▸ **Prompt**: Write the entries again exactly, with no line missing.

---------- Input records ----------

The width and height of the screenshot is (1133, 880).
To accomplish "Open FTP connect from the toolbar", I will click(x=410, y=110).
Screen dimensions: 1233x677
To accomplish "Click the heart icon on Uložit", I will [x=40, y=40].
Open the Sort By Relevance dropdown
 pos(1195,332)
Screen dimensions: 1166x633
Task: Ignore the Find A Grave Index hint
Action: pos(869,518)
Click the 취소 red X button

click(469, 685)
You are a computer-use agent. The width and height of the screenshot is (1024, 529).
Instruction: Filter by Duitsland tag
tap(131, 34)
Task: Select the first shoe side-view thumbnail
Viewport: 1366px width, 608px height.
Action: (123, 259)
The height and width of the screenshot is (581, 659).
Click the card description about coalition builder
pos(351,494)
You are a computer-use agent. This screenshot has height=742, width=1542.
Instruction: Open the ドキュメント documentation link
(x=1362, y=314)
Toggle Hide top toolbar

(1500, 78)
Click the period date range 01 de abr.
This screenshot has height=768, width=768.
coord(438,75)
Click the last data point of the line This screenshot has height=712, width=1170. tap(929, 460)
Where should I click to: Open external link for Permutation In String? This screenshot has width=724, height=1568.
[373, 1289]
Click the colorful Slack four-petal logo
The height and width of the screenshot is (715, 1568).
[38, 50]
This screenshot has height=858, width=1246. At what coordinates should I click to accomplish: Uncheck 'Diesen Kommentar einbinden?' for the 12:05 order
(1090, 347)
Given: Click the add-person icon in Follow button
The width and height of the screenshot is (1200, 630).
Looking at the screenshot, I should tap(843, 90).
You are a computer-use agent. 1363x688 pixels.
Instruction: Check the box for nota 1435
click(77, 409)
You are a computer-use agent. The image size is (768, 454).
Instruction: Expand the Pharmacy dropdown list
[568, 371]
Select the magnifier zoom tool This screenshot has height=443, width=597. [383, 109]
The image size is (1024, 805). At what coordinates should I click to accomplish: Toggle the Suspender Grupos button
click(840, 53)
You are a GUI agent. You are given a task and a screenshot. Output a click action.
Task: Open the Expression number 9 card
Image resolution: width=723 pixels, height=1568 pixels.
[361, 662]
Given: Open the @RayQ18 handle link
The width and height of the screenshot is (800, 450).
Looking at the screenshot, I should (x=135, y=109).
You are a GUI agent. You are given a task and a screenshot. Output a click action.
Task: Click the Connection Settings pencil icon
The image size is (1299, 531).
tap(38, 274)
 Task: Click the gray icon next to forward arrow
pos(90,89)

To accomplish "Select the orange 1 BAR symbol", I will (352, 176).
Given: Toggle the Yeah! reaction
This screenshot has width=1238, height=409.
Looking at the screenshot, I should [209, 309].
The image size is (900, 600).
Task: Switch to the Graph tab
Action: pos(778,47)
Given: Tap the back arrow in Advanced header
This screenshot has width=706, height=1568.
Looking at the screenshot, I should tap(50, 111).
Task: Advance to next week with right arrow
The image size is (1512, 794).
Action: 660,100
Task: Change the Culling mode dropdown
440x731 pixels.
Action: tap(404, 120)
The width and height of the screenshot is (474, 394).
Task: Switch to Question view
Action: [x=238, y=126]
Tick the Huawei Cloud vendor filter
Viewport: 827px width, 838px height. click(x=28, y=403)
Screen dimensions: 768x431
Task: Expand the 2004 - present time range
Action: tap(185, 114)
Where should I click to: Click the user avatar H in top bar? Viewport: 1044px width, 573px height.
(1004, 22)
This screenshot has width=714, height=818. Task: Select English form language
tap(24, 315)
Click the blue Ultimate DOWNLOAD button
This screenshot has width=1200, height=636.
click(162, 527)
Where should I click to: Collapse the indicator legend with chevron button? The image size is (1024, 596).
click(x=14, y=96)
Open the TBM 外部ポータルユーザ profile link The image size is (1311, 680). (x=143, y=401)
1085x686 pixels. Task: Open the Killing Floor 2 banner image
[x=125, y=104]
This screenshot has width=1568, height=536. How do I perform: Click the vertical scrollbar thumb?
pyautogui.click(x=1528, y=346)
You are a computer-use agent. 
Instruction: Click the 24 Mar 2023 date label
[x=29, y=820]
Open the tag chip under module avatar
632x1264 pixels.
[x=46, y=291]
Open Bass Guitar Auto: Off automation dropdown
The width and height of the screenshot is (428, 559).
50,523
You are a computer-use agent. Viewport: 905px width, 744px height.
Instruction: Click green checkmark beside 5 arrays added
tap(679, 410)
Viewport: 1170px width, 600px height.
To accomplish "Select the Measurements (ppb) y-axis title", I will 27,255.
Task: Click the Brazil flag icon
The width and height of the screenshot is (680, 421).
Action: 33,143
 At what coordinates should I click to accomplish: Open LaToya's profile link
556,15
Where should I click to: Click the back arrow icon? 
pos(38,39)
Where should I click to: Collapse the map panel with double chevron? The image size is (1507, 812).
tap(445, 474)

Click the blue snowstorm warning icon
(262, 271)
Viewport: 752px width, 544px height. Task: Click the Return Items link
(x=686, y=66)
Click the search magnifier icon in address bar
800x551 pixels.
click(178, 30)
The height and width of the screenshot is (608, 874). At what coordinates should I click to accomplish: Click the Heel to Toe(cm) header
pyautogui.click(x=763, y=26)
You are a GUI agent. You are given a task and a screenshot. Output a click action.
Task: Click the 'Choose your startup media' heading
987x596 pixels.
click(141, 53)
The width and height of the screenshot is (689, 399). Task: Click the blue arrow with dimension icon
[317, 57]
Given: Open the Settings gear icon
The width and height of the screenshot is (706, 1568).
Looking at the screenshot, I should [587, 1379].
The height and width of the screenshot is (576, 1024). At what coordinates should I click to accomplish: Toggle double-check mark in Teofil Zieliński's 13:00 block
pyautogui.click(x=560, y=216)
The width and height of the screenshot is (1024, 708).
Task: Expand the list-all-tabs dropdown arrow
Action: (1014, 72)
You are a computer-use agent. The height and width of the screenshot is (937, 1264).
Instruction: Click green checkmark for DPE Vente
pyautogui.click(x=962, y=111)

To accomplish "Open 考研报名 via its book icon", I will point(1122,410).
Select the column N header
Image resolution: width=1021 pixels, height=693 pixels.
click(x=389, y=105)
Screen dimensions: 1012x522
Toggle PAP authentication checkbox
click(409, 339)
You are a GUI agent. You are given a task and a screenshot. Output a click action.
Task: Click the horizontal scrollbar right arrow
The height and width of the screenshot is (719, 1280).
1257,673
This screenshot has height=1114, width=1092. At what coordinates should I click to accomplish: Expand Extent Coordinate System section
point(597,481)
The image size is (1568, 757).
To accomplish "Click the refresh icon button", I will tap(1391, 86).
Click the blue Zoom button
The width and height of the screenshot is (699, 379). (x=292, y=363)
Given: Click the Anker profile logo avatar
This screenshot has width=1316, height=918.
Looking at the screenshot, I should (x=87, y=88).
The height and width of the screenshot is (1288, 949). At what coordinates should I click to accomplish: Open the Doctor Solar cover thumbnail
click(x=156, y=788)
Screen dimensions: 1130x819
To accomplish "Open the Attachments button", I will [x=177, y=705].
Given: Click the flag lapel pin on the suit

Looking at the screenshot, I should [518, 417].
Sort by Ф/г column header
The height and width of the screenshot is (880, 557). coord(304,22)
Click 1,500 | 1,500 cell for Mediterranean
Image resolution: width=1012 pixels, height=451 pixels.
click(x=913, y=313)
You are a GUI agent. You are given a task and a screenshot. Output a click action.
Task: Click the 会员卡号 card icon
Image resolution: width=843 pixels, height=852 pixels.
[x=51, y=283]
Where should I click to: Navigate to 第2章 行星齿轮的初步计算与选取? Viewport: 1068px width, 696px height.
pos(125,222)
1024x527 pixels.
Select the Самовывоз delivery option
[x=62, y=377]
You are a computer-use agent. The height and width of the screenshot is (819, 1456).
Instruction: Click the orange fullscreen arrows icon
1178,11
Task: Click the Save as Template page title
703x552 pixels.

----------

▸ **Response for this exercise**:
The width and height of the screenshot is (1133, 880).
To accomplish "Open FTP connect from the toolbar", I will click(x=410, y=110).
Screen dimensions: 1233x677
To accomplish "Click the heart icon on Uložit", I will [x=40, y=40].
Open the Sort By Relevance dropdown
 pos(1195,332)
Screen dimensions: 1166x633
Task: Ignore the Find A Grave Index hint
Action: pos(869,518)
Click the 취소 red X button

click(469, 685)
You are a computer-use agent. The width and height of the screenshot is (1024, 529).
Instruction: Filter by Duitsland tag
tap(131, 34)
Task: Select the first shoe side-view thumbnail
Viewport: 1366px width, 608px height.
Action: (123, 259)
The height and width of the screenshot is (581, 659).
Click the card description about coalition builder
pos(351,494)
You are a computer-use agent. This screenshot has height=742, width=1542.
Instruction: Open the ドキュメント documentation link
(x=1362, y=314)
Toggle Hide top toolbar

(1500, 78)
Click the period date range 01 de abr.
This screenshot has height=768, width=768.
coord(438,75)
Click the last data point of the line This screenshot has height=712, width=1170. tap(929, 460)
Where should I click to: Open external link for Permutation In String? This screenshot has width=724, height=1568.
[373, 1289]
Click the colorful Slack four-petal logo
The height and width of the screenshot is (715, 1568).
[38, 50]
This screenshot has height=858, width=1246. At what coordinates should I click to accomplish: Uncheck 'Diesen Kommentar einbinden?' for the 12:05 order
(1090, 347)
Given: Click the add-person icon in Follow button
The width and height of the screenshot is (1200, 630).
Looking at the screenshot, I should tap(843, 90).
You are a computer-use agent. 1363x688 pixels.
Instruction: Check the box for nota 1435
click(77, 409)
You are a computer-use agent. The image size is (768, 454).
Instruction: Expand the Pharmacy dropdown list
[568, 371]
Select the magnifier zoom tool This screenshot has height=443, width=597. [383, 109]
The image size is (1024, 805). At what coordinates should I click to accomplish: Toggle the Suspender Grupos button
click(840, 53)
You are a GUI agent. You are given a task and a screenshot. Output a click action.
Task: Open the Expression number 9 card
Image resolution: width=723 pixels, height=1568 pixels.
[361, 662]
Given: Open the @RayQ18 handle link
The width and height of the screenshot is (800, 450).
Looking at the screenshot, I should (x=135, y=109).
You are a GUI agent. You are given a task and a screenshot. Output a click action.
Task: Click the Connection Settings pencil icon
The image size is (1299, 531).
tap(38, 274)
 Task: Click the gray icon next to forward arrow
pos(90,89)

To accomplish "Select the orange 1 BAR symbol", I will (352, 176).
Given: Toggle the Yeah! reaction
This screenshot has width=1238, height=409.
Looking at the screenshot, I should [209, 309].
The image size is (900, 600).
Task: Switch to the Graph tab
Action: pos(778,47)
Given: Tap the back arrow in Advanced header
This screenshot has width=706, height=1568.
Looking at the screenshot, I should tap(50, 111).
Task: Advance to next week with right arrow
The image size is (1512, 794).
Action: 660,100
Task: Change the Culling mode dropdown
440x731 pixels.
Action: tap(404, 120)
The width and height of the screenshot is (474, 394).
Task: Switch to Question view
Action: [x=238, y=126]
Tick the Huawei Cloud vendor filter
Viewport: 827px width, 838px height. click(x=28, y=403)
Screen dimensions: 768x431
Task: Expand the 2004 - present time range
Action: tap(185, 114)
Where should I click to: Click the user avatar H in top bar? Viewport: 1044px width, 573px height.
(1004, 22)
This screenshot has width=714, height=818. Task: Select English form language
tap(24, 315)
Click the blue Ultimate DOWNLOAD button
This screenshot has width=1200, height=636.
click(162, 527)
Where should I click to: Collapse the indicator legend with chevron button? The image size is (1024, 596).
click(x=14, y=96)
Open the TBM 外部ポータルユーザ profile link The image size is (1311, 680). (x=143, y=401)
1085x686 pixels. Task: Open the Killing Floor 2 banner image
[x=125, y=104]
This screenshot has width=1568, height=536. How do I perform: Click the vertical scrollbar thumb?
pyautogui.click(x=1528, y=346)
You are a computer-use agent. 
Instruction: Click the 24 Mar 2023 date label
[x=29, y=820]
Open the tag chip under module avatar
632x1264 pixels.
[x=46, y=291]
Open Bass Guitar Auto: Off automation dropdown
The width and height of the screenshot is (428, 559).
50,523
You are a computer-use agent. Viewport: 905px width, 744px height.
Instruction: Click green checkmark beside 5 arrays added
tap(679, 410)
Viewport: 1170px width, 600px height.
To accomplish "Select the Measurements (ppb) y-axis title", I will 27,255.
Task: Click the Brazil flag icon
The width and height of the screenshot is (680, 421).
Action: 33,143
 At what coordinates should I click to accomplish: Open LaToya's profile link
556,15
Where should I click to: Click the back arrow icon? 
pos(38,39)
Where should I click to: Collapse the map panel with double chevron? The image size is (1507, 812).
tap(445, 474)

Click the blue snowstorm warning icon
(262, 271)
Viewport: 752px width, 544px height. Task: Click the Return Items link
(x=686, y=66)
Click the search magnifier icon in address bar
800x551 pixels.
click(178, 30)
The height and width of the screenshot is (608, 874). At what coordinates should I click to accomplish: Click the Heel to Toe(cm) header
pyautogui.click(x=763, y=26)
You are a GUI agent. You are given a task and a screenshot. Output a click action.
Task: Click the 'Choose your startup media' heading
987x596 pixels.
click(141, 53)
The width and height of the screenshot is (689, 399). Task: Click the blue arrow with dimension icon
[317, 57]
Given: Open the Settings gear icon
The width and height of the screenshot is (706, 1568).
Looking at the screenshot, I should [587, 1379].
The height and width of the screenshot is (576, 1024). At what coordinates should I click to accomplish: Toggle double-check mark in Teofil Zieliński's 13:00 block
pyautogui.click(x=560, y=216)
The width and height of the screenshot is (1024, 708).
Task: Expand the list-all-tabs dropdown arrow
Action: (1014, 72)
You are a computer-use agent. The height and width of the screenshot is (937, 1264).
Instruction: Click green checkmark for DPE Vente
pyautogui.click(x=962, y=111)

To accomplish "Open 考研报名 via its book icon", I will point(1122,410).
Select the column N header
Image resolution: width=1021 pixels, height=693 pixels.
click(x=389, y=105)
Screen dimensions: 1012x522
Toggle PAP authentication checkbox
click(409, 339)
You are a GUI agent. You are given a task and a screenshot. Output a click action.
Task: Click the horizontal scrollbar right arrow
The height and width of the screenshot is (719, 1280).
1257,673
This screenshot has height=1114, width=1092. At what coordinates should I click to accomplish: Expand Extent Coordinate System section
point(597,481)
The image size is (1568, 757).
To accomplish "Click the refresh icon button", I will tap(1391, 86).
Click the blue Zoom button
The width and height of the screenshot is (699, 379). (x=292, y=363)
Given: Click the Anker profile logo avatar
This screenshot has width=1316, height=918.
Looking at the screenshot, I should (x=87, y=88).
The height and width of the screenshot is (1288, 949). At what coordinates should I click to accomplish: Open the Doctor Solar cover thumbnail
click(x=156, y=788)
Screen dimensions: 1130x819
To accomplish "Open the Attachments button", I will [x=177, y=705].
Given: Click the flag lapel pin on the suit

Looking at the screenshot, I should [518, 417].
Sort by Ф/г column header
The height and width of the screenshot is (880, 557). coord(304,22)
Click 1,500 | 1,500 cell for Mediterranean
Image resolution: width=1012 pixels, height=451 pixels.
click(x=913, y=313)
You are a GUI agent. You are given a task and a screenshot. Output a click action.
Task: Click the 会员卡号 card icon
Image resolution: width=843 pixels, height=852 pixels.
[x=51, y=283]
Where should I click to: Navigate to 第2章 行星齿轮的初步计算与选取? Viewport: 1068px width, 696px height.
pos(125,222)
1024x527 pixels.
Select the Самовывоз delivery option
[x=62, y=377]
You are a computer-use agent. The height and width of the screenshot is (819, 1456).
Instruction: Click the orange fullscreen arrows icon
1178,11
Task: Click the Save as Template page title
703x552 pixels.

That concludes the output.